SH: I’m influenced by everything I encounter in both positive and negative ways. Ann Quin for her craziness. Gustav Metzger for embracing destruction. Ben Morea for ways of escaping the institution of art (and his involvement with peyote rituals). Andrea Fraser for representing everything I should avoid in order not to turn into a careerist. Anna Biller for her revival of Technicolor. Ben Patterson for his”‘extremism.” And not forgetting the layout of supermarkets in London, New York and Valencia! Or the 21st century! Or the rhythms of rebellion— I’m listening to “Cry Tough” by Alton Ellis right now! As well as books about exercise and my developing practice of hand balances and inversions.

“Necrocard” (1999)
RC: What challenges are unique to your process?
SH: I try to be as unoriginal as possible. To reproduce not only what is already produced but what is completely overproduced and unwanted. Sometimes I have to postdate my lack of originality; this can be achieved through my work being plundered and/or plagiarized by others — thereby making it less original in retrospect. Back in 2002 my anti-novel 69 Things To Do With A Dead Princess was published by Canongate in both the UK and the US. There was nothing too original about the title since I’d arrived at it by adapting the name of a cartoon book called ‘101 Uses for a Dead Cat’ by Simon Bond. I was pleased when earlier today as I was scouring the internet for news of what was happening on the Filipino art scene, I discovered Jeona Zoleta from Makati City in Metro Manila has a piece entitled “69 Things To Do To A Princess” in the feminist show “Girls, Girls, Girls” currently running at the Project 20 Artist Space and Gallery in Quezon. Zoleta using that title for her piece — which is a hand painted bra with a Polaroid image of a female vulva clipped to it — makes my book title sound even less original than it did when I coined it! However, I wouldn’t say Zoleta was only riffing on me, since she’s fascinated by the internet and it seems she’s invoking Gustave Courbet’s painting “The Origin of the World” (1866), which was the subject of controversy not so long ago when Facebook banned its use on their platform. According to Esquire Mag (Philippines): “Jeona’s art is just her, all of her, vomited out and splashed on the canvas, exposed for the world to see.” Which makes Zoleta sound rather like Tracey Emin. A few years after I started showing my “Art Strike Bed” (1990-2012), Emin made “My Bed” (1998). I knew Emin in the 1980s and in fact the second time I showed my “Art Strike Bed” in the show “Yerself Is Steam”, curated in London by Iain Forsyth and Jane Pollard in 1996, she had a work hanging opposite it. Emin’s “My Bed” looks very much like the various versions of my “Art Strike Bed” and therefore this recuperation makes my already unoriginal piece appear even more hackneyed. That said, I’m not sure if the challenge of producing work that others will plagiarise to make me look less original is unique to my practice — but it might be!

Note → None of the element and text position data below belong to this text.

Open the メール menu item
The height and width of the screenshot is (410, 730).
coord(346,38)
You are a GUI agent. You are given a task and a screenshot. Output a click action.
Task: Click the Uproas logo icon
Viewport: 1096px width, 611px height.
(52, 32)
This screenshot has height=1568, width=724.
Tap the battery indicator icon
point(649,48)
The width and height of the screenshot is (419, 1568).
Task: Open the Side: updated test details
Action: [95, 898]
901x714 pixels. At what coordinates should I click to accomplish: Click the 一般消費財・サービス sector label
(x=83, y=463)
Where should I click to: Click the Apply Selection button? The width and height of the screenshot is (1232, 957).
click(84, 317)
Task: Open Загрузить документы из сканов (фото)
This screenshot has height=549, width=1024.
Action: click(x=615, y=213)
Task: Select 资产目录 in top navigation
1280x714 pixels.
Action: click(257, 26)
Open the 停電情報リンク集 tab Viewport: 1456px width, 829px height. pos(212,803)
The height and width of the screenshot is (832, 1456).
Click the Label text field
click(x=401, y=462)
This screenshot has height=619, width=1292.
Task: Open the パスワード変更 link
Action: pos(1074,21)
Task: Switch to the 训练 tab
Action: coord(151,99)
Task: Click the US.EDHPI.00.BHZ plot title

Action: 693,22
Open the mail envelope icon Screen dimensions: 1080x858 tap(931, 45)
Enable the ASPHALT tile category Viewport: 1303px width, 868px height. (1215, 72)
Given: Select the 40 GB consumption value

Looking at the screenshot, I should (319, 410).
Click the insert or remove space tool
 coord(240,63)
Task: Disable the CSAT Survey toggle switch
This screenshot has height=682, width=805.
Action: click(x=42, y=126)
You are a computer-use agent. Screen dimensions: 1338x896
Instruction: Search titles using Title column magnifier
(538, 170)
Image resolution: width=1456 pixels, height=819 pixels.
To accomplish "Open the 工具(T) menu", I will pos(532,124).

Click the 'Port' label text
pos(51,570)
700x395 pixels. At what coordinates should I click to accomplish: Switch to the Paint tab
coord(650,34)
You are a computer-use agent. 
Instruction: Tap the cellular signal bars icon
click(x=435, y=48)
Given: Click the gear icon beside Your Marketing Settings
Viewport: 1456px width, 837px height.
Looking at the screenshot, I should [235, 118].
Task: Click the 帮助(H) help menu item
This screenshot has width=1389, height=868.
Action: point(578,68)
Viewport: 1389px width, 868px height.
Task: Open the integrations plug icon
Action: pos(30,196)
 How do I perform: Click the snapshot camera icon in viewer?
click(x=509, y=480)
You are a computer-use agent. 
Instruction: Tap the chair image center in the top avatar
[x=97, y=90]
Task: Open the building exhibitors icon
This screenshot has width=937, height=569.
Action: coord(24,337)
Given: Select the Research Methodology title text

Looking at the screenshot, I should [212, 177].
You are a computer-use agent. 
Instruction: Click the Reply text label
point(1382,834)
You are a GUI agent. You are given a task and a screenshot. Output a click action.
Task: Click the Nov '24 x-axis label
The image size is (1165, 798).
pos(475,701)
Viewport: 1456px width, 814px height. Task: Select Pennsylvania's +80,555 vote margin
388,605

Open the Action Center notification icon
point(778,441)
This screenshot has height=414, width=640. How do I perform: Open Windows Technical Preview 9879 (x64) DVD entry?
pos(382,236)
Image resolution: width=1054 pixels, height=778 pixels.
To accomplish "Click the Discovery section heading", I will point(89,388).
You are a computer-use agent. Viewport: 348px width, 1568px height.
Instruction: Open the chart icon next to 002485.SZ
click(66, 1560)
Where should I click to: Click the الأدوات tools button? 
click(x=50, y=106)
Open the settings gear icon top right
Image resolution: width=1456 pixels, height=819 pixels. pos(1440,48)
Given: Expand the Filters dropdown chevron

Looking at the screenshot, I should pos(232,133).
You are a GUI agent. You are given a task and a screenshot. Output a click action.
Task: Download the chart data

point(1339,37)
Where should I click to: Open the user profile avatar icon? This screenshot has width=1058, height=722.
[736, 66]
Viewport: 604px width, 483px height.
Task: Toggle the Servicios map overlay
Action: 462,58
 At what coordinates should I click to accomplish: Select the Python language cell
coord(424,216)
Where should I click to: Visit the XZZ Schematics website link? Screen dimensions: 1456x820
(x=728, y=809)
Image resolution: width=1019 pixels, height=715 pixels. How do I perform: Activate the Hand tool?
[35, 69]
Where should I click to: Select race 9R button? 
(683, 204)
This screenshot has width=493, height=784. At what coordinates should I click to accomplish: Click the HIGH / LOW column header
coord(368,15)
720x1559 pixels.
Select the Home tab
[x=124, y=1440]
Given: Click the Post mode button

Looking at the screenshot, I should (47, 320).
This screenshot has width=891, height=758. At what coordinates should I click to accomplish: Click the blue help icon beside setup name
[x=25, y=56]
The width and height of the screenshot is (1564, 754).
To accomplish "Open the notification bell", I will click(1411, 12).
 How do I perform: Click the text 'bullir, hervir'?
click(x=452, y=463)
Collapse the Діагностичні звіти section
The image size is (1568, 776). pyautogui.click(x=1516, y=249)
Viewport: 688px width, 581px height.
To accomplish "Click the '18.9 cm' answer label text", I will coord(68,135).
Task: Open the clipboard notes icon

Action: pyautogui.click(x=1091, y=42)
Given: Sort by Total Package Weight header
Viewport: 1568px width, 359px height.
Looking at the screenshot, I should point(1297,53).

“Becoming (M)other” (2004), in collabroation with Chris Dorley Brown
RC: If you could own any work of art, what would it be?
SH: One of Ben Morea’s paintings. But if I can’t have one of the three thousand classic modernist abstracts by Morea still in his possession, then maybe something from Jeona Zoleta’s show “Forced Farts Cartoon Pain and Daddy Issues or Accident by Voodoo While I Masturbate in the Ghetto Under Water ‘Til Hell Freezes Over is a Freak Show” that constitutes her contribution to Art Fair Philippines, 2017.

Home morphed into a witch friend in”Occult Androgyny” made with Chris Dorley Brown,
photographer/collaborator.
RC: So what is art anyway?
SH: Art is whatever those in a position of power within the institution of art say is art. See my answer to your first question!